What you have to do – Continue the article about Tracy Trotter and Calico Coatings, picking up right after its last sentence.

Selected passage START

DENVER – Growing up with dreams of becoming a professional race car driver, Tracy Trotter had his mind set on moving to North Carolina at a young age. While Trotter never reached the pinnacle of auto racing, the founder and president of Calico Coatings found his niche in the industry, coating high-wear parts for NASCAR teams for more than two decades.
Trotter, a Texas native, was introduced to the coating industry by a friend who was sought out by racing legend A.J. Foyt in the 1970s, when Foyt was having issues with the pistons on his IndyCar.
“My friend was a weekend warrior, helping at the race track on weekends while working for an industrial coating company in Houston,” Trotter said. “A.J. asked him to develop a coating for his pistons so that he wouldn’t be blowing up motors every week. Once he did that, he decided to open up his own coating shop in Houston, and A.J. was his first customer, so he started coating parts for race teams.”
Years later, after Trotter moved to North Carolina, that same friend partnered with an engine builder for NASCAR driver Rusty Wallace to open a coating company in the Charlotte region, and he hired Trotter to run its daily operations. After several years, Trotter decided to venture out on his own when it became clear that the company’s owner had no desire to expand.

Selected passage END
Extracted data START

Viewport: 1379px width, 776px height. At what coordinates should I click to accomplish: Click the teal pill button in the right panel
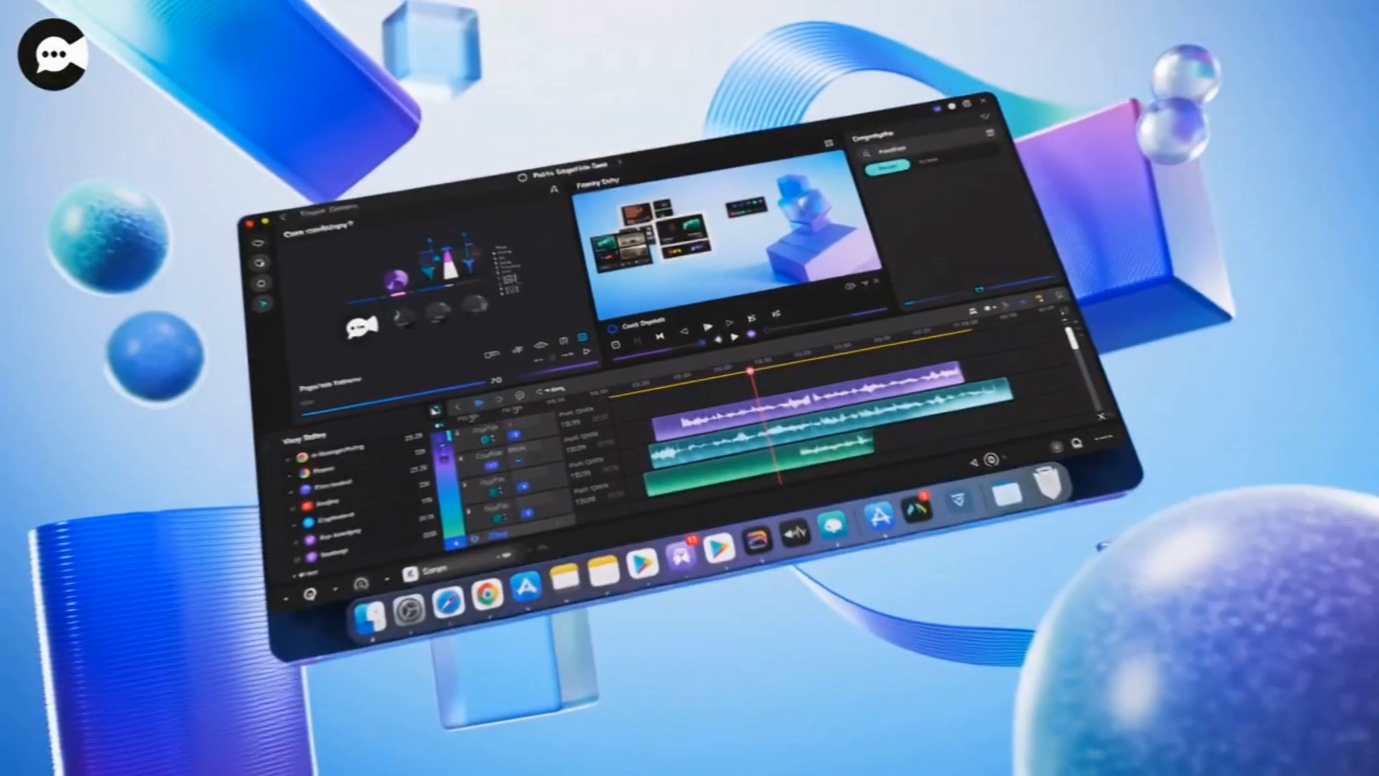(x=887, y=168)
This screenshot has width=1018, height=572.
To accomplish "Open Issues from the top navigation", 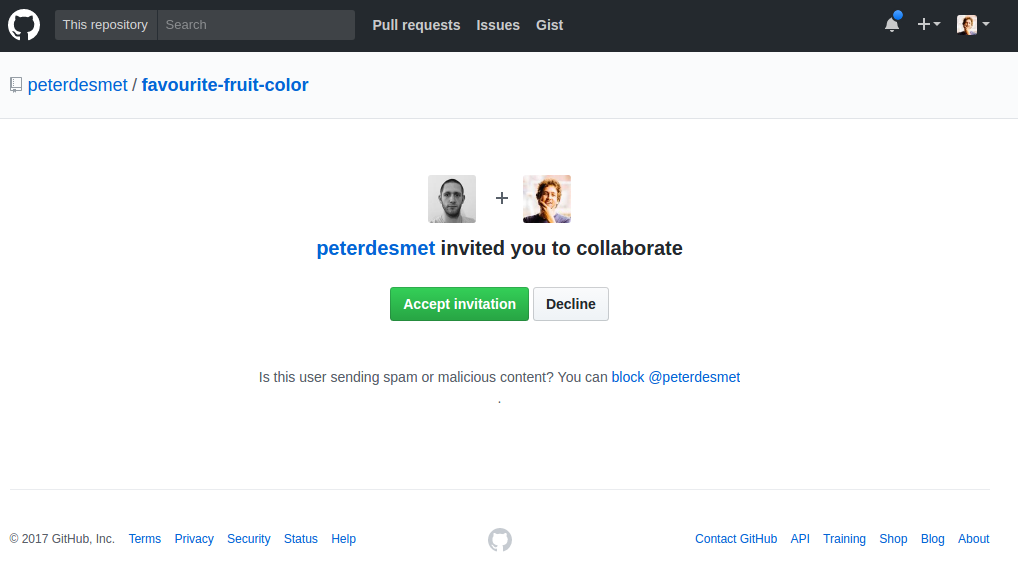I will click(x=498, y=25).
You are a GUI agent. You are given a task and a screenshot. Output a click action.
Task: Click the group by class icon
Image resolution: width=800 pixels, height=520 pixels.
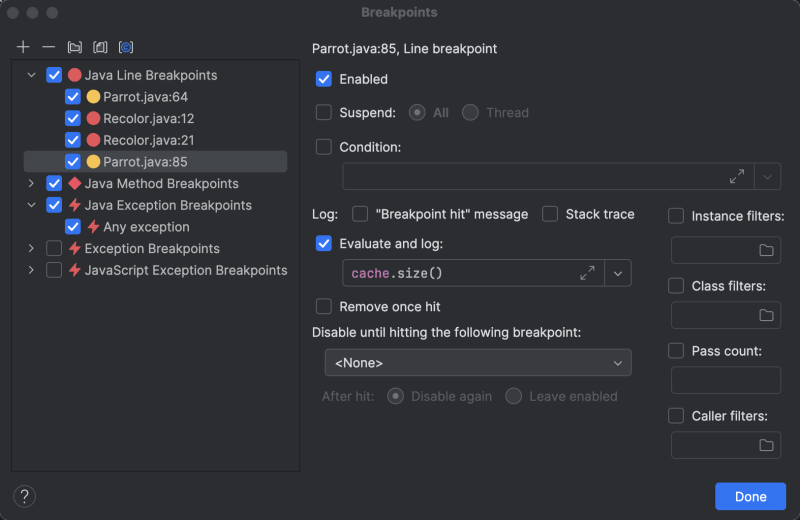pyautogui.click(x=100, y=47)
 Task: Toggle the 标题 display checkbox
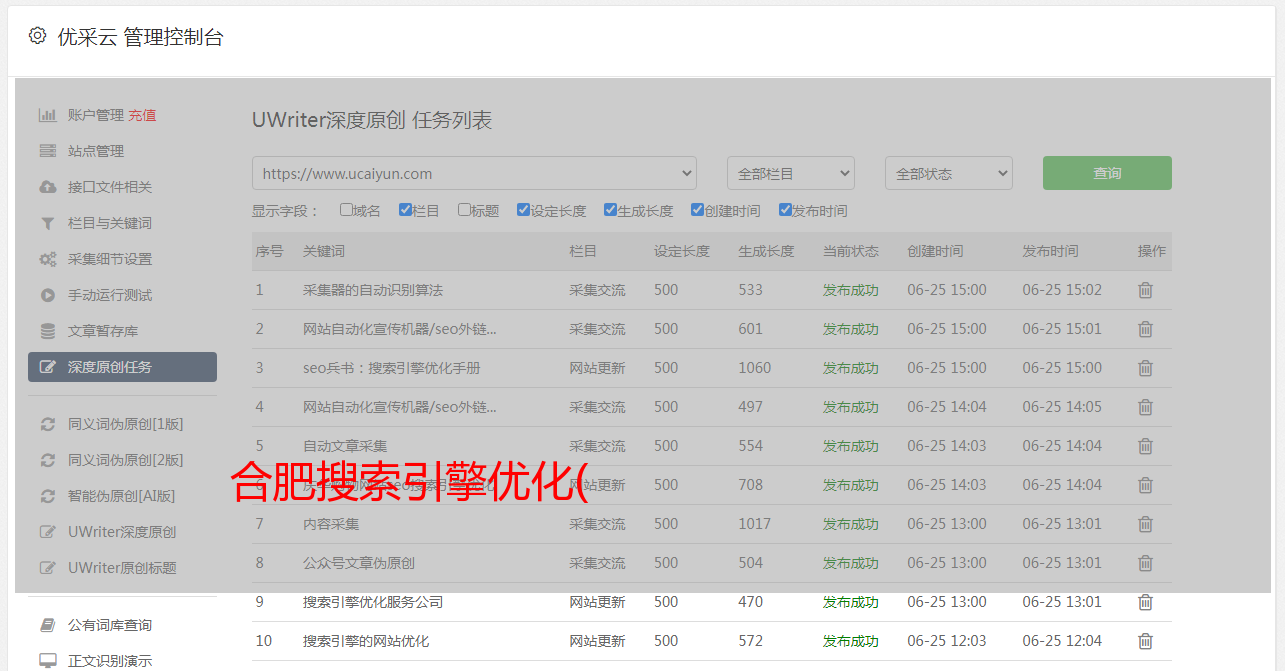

Extracted data END
Extracted data START

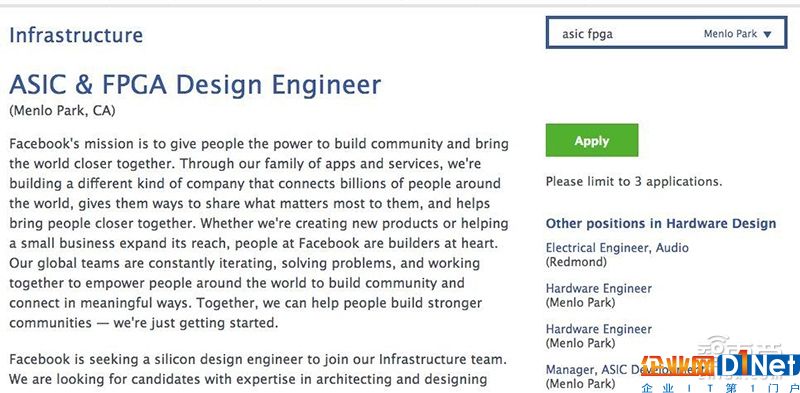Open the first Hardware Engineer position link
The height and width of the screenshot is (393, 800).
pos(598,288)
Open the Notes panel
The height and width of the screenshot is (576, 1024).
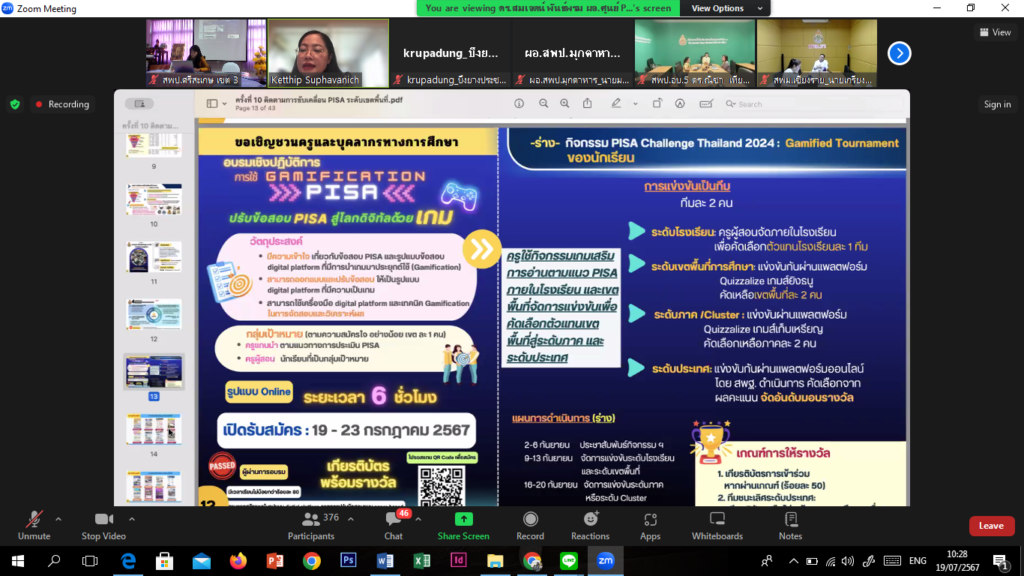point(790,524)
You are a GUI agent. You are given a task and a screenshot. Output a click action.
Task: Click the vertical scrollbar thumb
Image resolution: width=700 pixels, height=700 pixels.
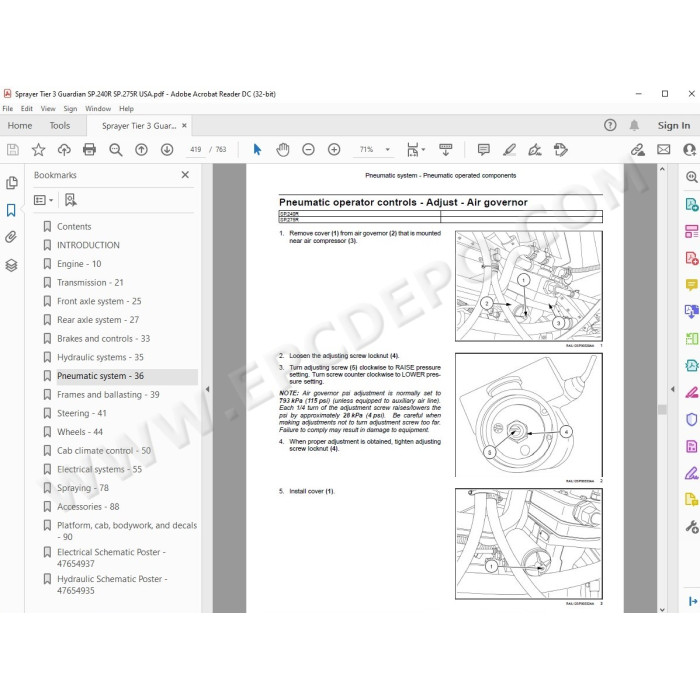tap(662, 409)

Extracted data END

Result –
“He retired from racing and he didn’t really want to spend the money or take the necessary risk to grow the company,” Trotter said. “I understood that and I respected that because he worked hard, but I left on good terms in 1997 and started Calico.”
Trotter rented a pair of 1,500-square-foot buildings near N.C. 150, and that’s where Calico got its start, operating with just three employees in its infancy. Prior to Calico, Trotter had only ever coated parts for the auto racing industry, but he knew he’d have to expand his clientele to grow his new business.
“It all started 100 percent in the racing industry, which is a big industry, but it’s not big compared to the oil industry and others outside that world,” Trotter said. “Racing is a billion dollar industry, but it’s still small comparatively speaking.”
In 2004, with the racing market starting to shrink, Trotter started looking for clients outside the world of motorsports. Naturally, Calico began coating parts for the auto industry, but the company also provides its services for the aerospace industry, the military and the oil industry, among others, with plans to slowly expand into the medical field as well.
“We’ve diversified a lot and we do a little bit of everything now,” Trotter said. “Wherever there’s friction, wear or corrosion in an environment with extreme heat, if you want your part to last longer, that’s what we do. Our clients send their parts to us, we coat them to make them more durable, and then send them back.”
That diversification helped Calico maintain during the economic downturn in the late 2000s, in which 40 percent of its clients in the motorsports industry went out of business, according to Trotter. Through it all, Calico has expanded time and time again over the past two decades and now employs nearly 50 people at its state-of-the-art manufacturing and research facility in Denver’s Balsom Ridge Business Park.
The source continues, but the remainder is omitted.